Can businesses in your sector/industry access the finance they need to grow? If not, what can be done to improve things?It is always much easier to get funding if your idea falls into one of the hot topics that VCs are on high alert for that year. A few years ago this was social networks, then daily deals, and now mobile payments technology. But if your idea doesn’t fall into that particular industry, then you do have to rely on your founders, their track records and connections much more. So much of it is about having the right contacts, so if you get an introduction to a good VC by a successful entrepreneur, you’re already part way there. It is therefore so important to have a business mentor, and if you don’t have a mentor or someone to help introduce you to angels/VCs, you should make sure you get one to help guide you and introduce you to the right people.
How would others describe your leadership style?They would probably say that I am empathetic, understanding and interested. I always try to explain to my employees why we are doing something so they see how it fits as part of the bigger picture. The worst thing you can do is tell someone “this is the decision, so get on with it.” If you give the right background information and put things into perspective, employees will understand the rationale behind it and will go away feeling more empowered with a clear understanding of the bigger vision. I don’t believe in a hierarchical structure. Trusting people with business information tends to have a big motivational impact on employees, and being open and honest about your decision-making makes delegation much easier, too. But you only get that by allocating a lot of time to people management, through regular team updates, face-to-face meetings, and so on. It takes time, but it is definitely worth it for helping build a positive working environment.
Your biggest personal extravagance?I’m obsessed with gadgets. From phones to laptops, I’m always keen to get my hands on the latest tech. Although given the industry I work in, I try to justify my technology extravagances because it helps me stay ahead of the game!

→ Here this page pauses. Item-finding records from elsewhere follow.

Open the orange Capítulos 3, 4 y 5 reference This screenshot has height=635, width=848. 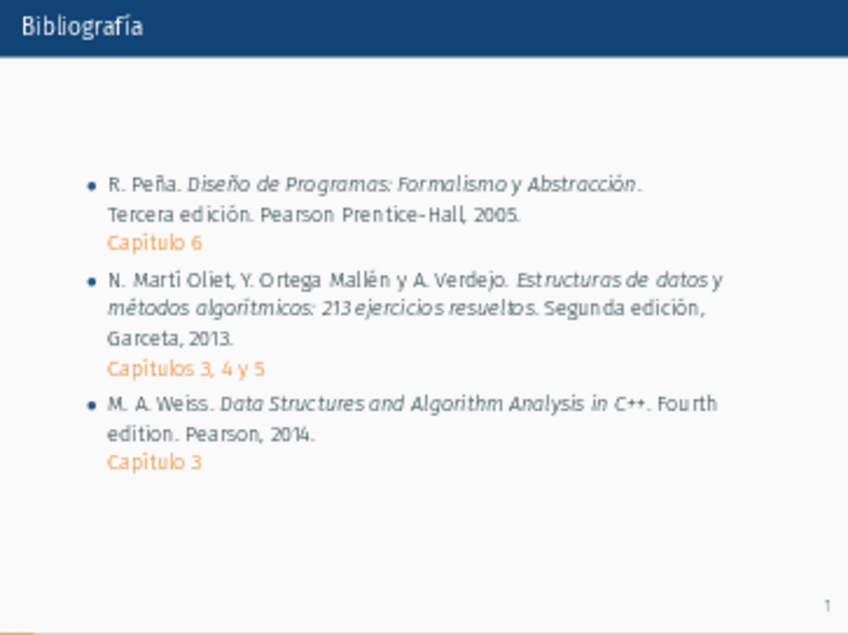[186, 369]
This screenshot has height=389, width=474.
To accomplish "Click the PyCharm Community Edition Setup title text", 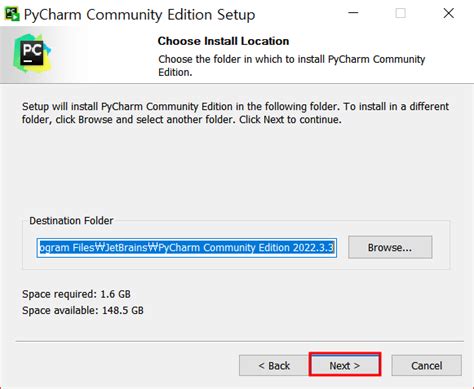I will tap(139, 15).
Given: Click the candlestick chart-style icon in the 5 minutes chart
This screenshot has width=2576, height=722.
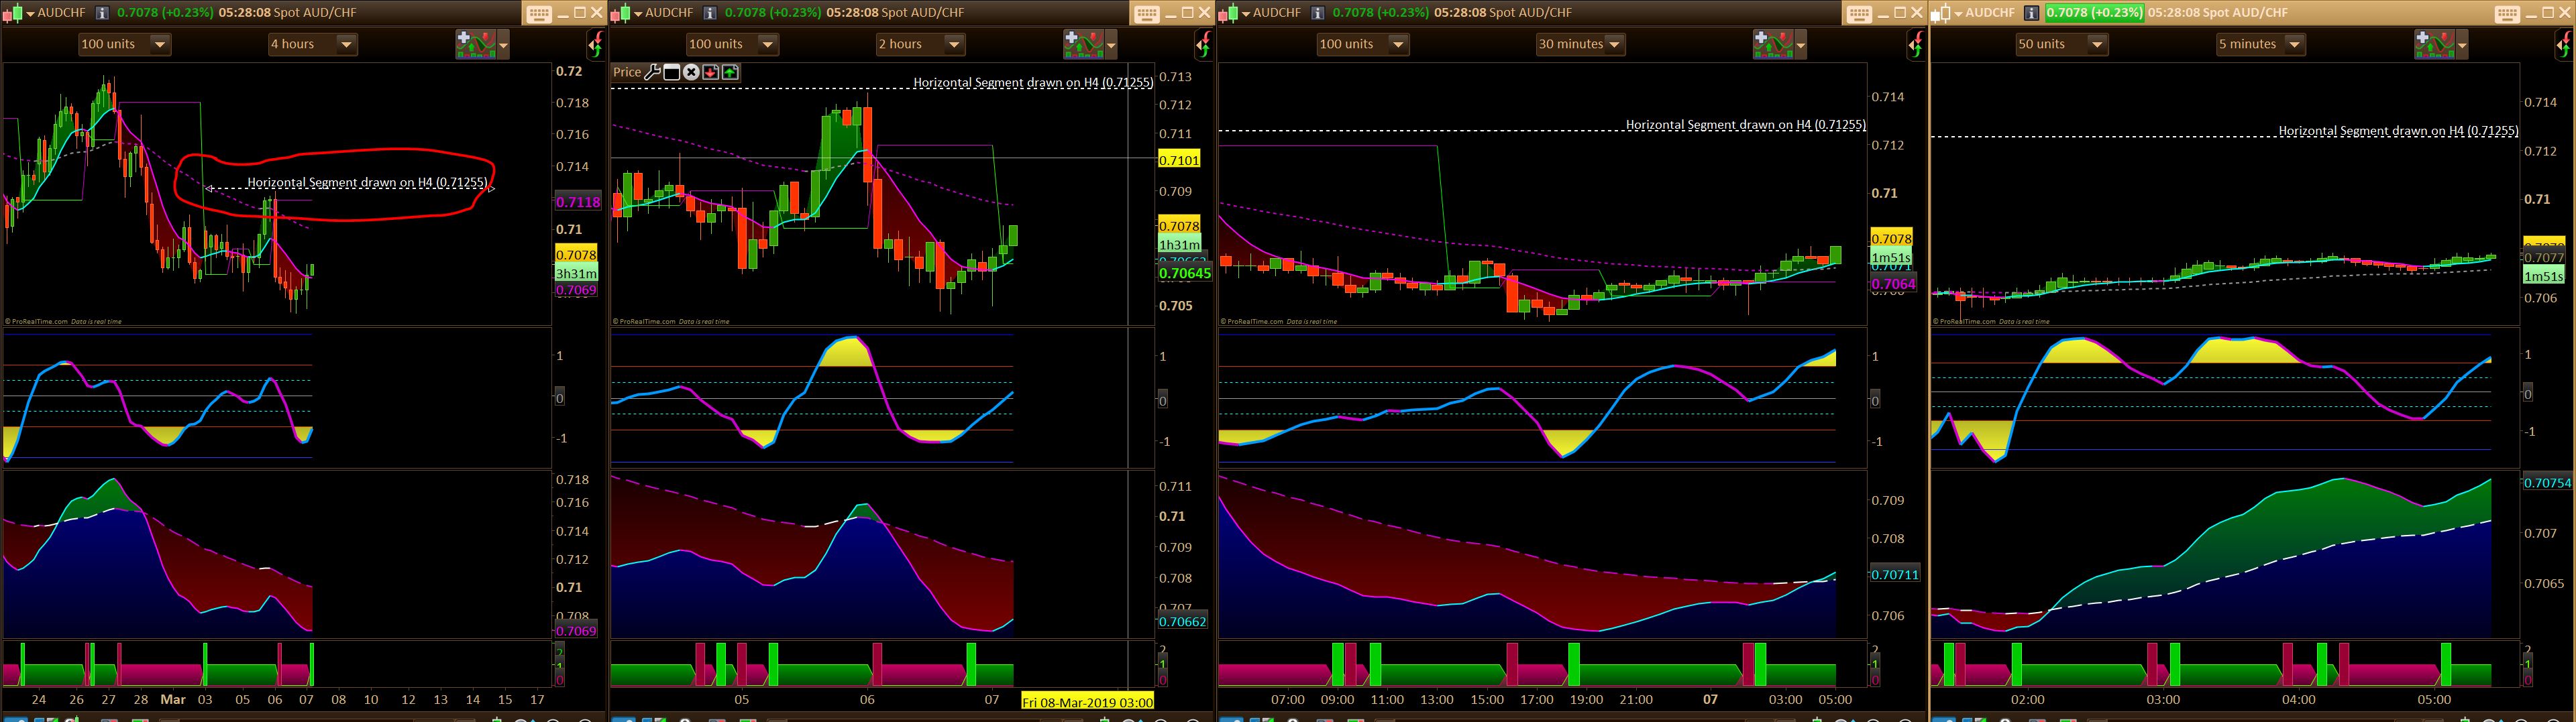Looking at the screenshot, I should pyautogui.click(x=1941, y=13).
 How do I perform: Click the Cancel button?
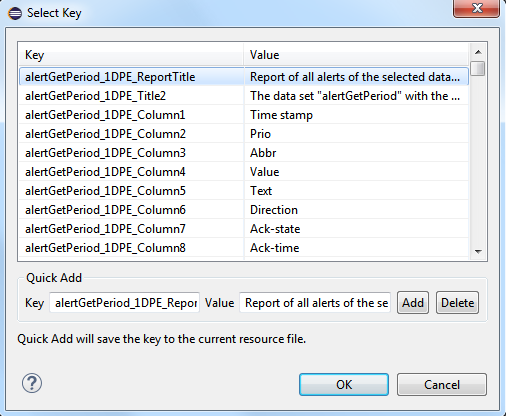point(442,384)

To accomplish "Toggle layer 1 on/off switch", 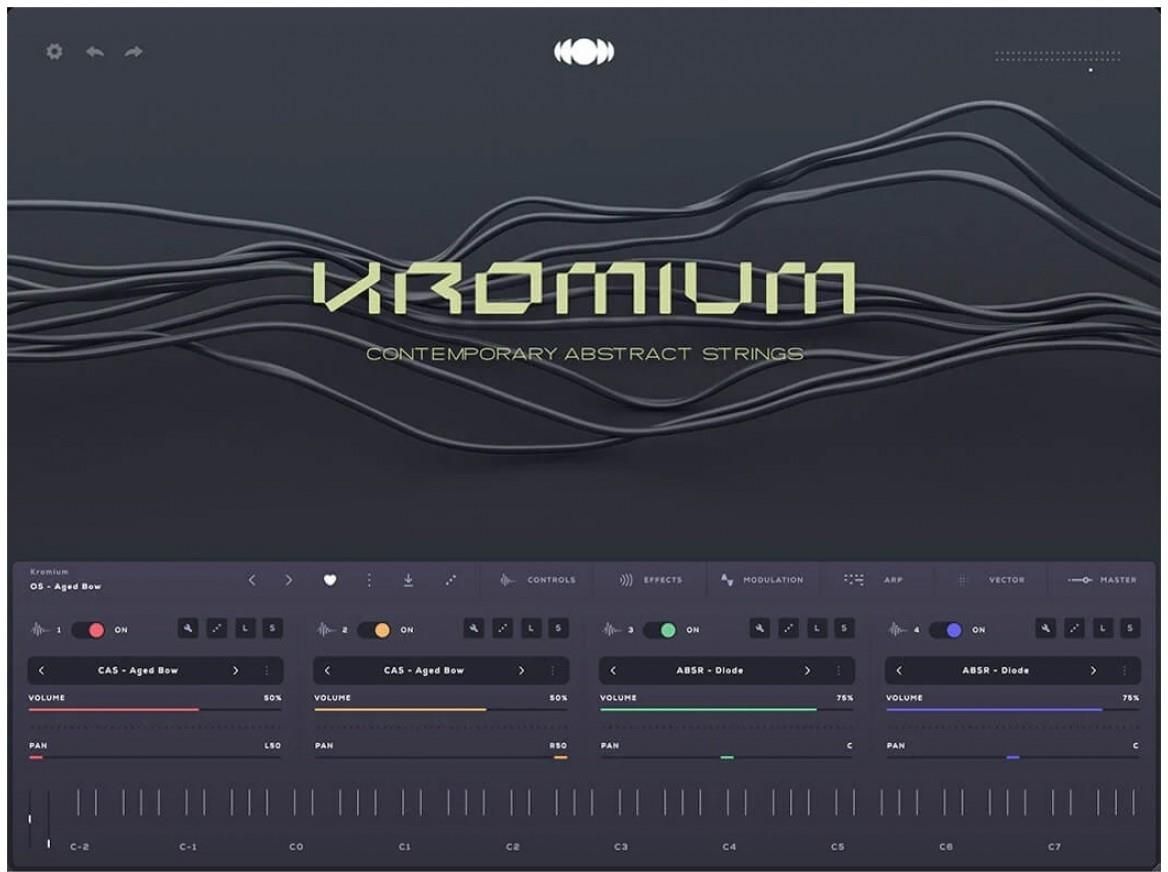I will click(x=88, y=630).
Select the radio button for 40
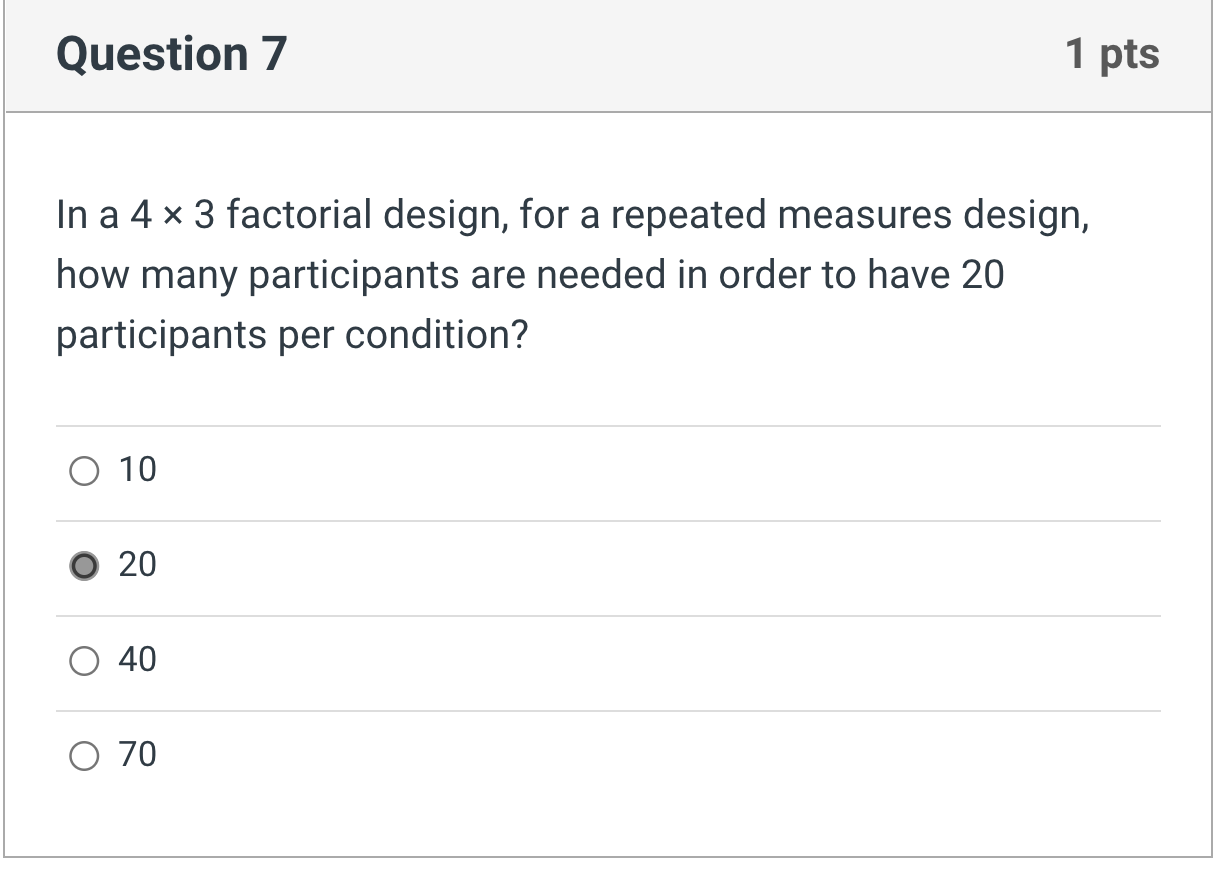The image size is (1222, 876). (84, 659)
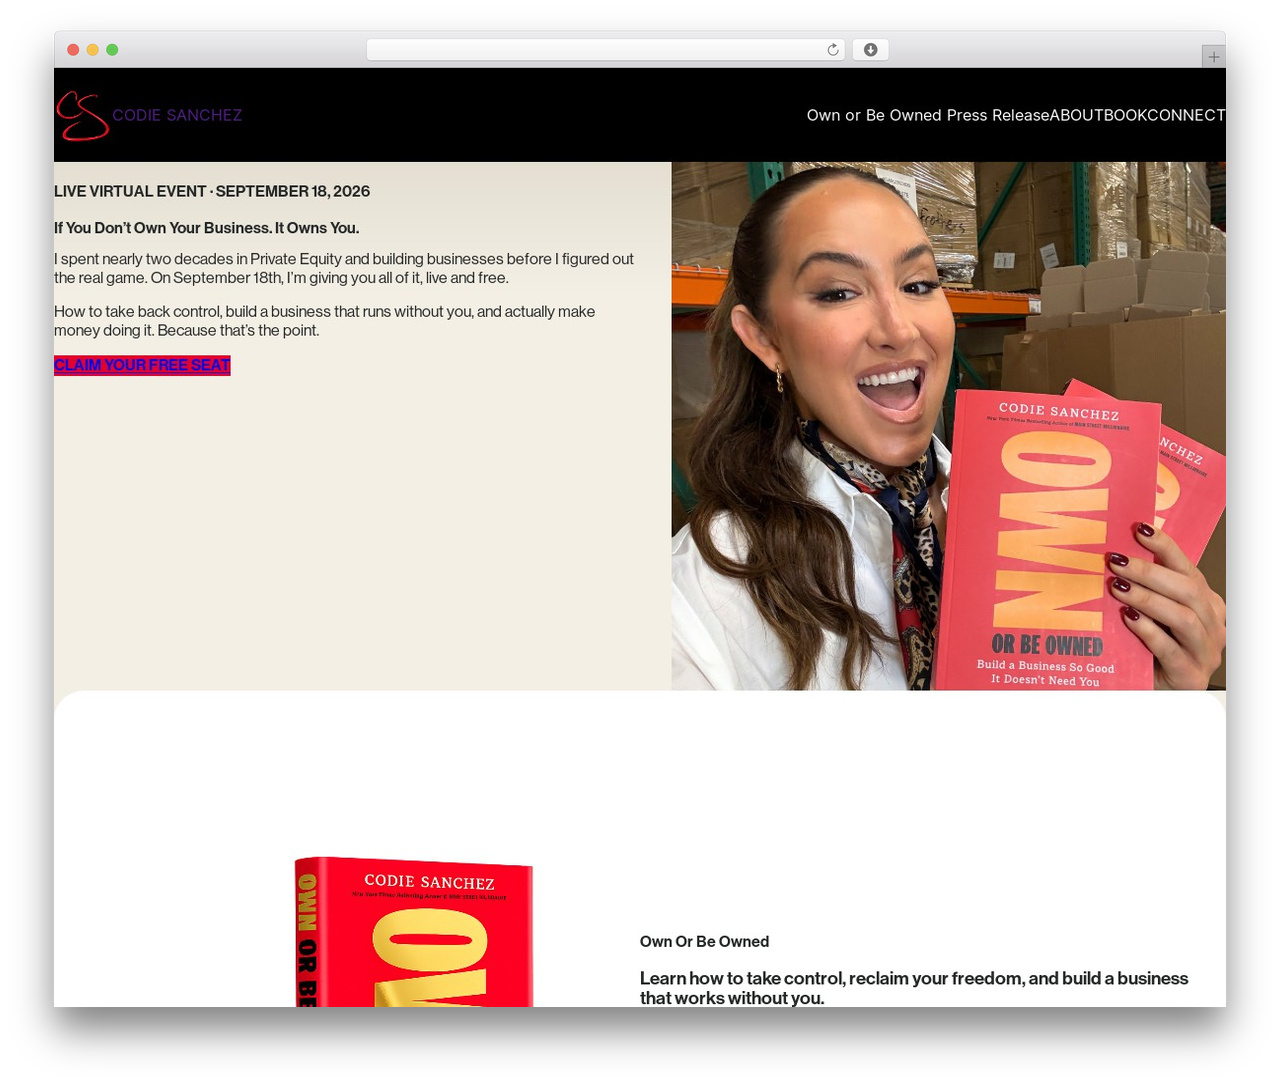The height and width of the screenshot is (1084, 1280).
Task: Add a new tab with plus icon
Action: tap(1213, 57)
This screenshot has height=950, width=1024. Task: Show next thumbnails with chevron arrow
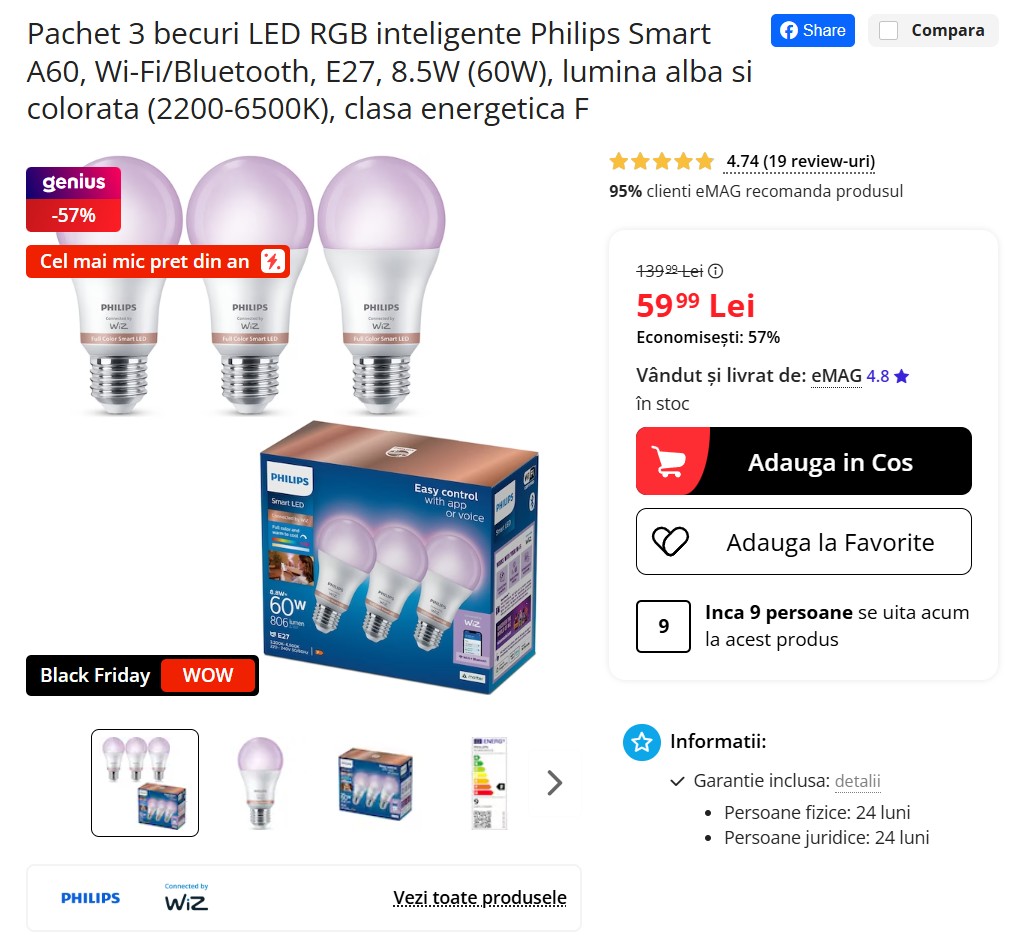[554, 783]
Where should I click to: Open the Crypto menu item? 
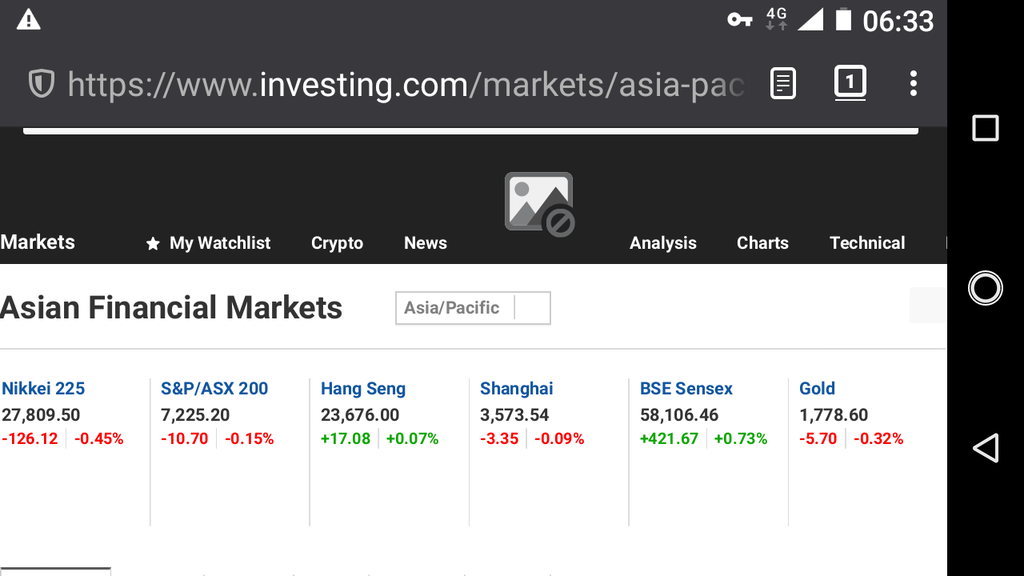click(337, 243)
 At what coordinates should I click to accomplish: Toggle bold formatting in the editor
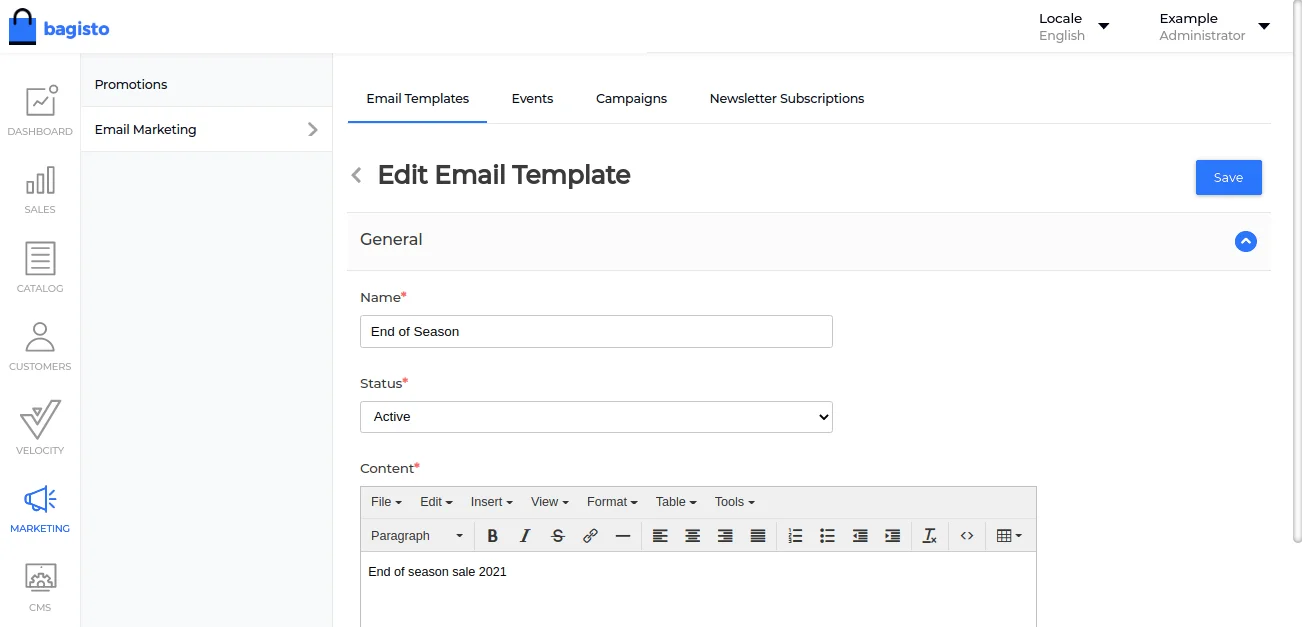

You’ve got two minutes with the prime minister. Tell him how best to set the UK’s independent, entrepreneurial businesses free to prosper:Compared to other countries in Europe, the entrepreneurial landscape in the UK is actually very good, so the government should be congratulated for helping make it easier for businesses to start up here. The labour and working laws are definitely much better than in mainland Europe, and it’s also easier to get funding as all the big investors are based in London. However, it would be good if you could protect the earnings on a company’s sale. At the moment, if you sell a company you have to pay income tax, but it would be good if that money could be instead used to re-invest into another business, helping drive further economic growth. This would mean that more entrepreneurs think about starting up new businesses, rather than just selling out.